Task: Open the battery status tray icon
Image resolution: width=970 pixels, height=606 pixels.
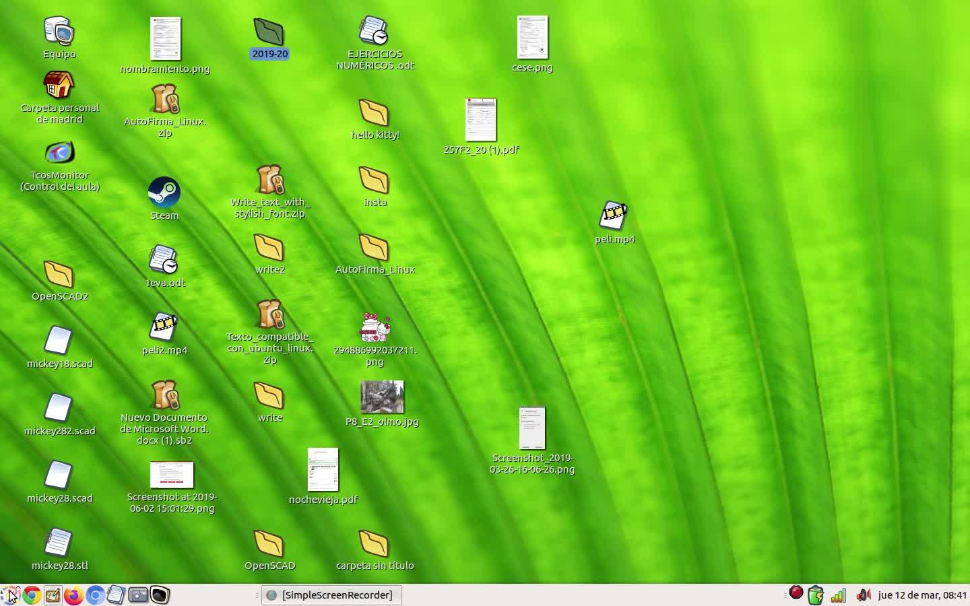Action: 816,595
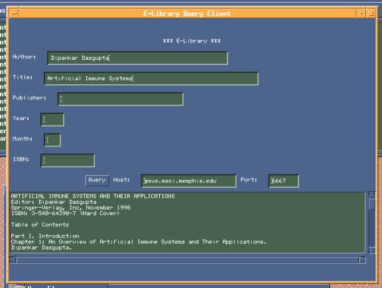Screen dimensions: 382x288
Task: Click the horizontal scrollbar right arrow
Action: tap(362, 260)
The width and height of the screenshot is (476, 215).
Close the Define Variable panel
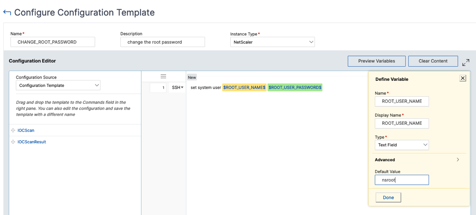point(463,78)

§ ABOUT THIS EXERCISE: Please restate the material above line by line, exactly, beginning at its first line and ending with the line that contains "The width and", without any pictures.

§ EXERCISE SOLUTION:
Task: Open the battery status tray icon
Image resolution: width=970 pixels, height=606 pixels.
Action: 816,595
Screen dimensions: 382x288
Task: Click the horizontal scrollbar right arrow
Action: tap(362, 260)
The width and height of the screenshot is (476, 215).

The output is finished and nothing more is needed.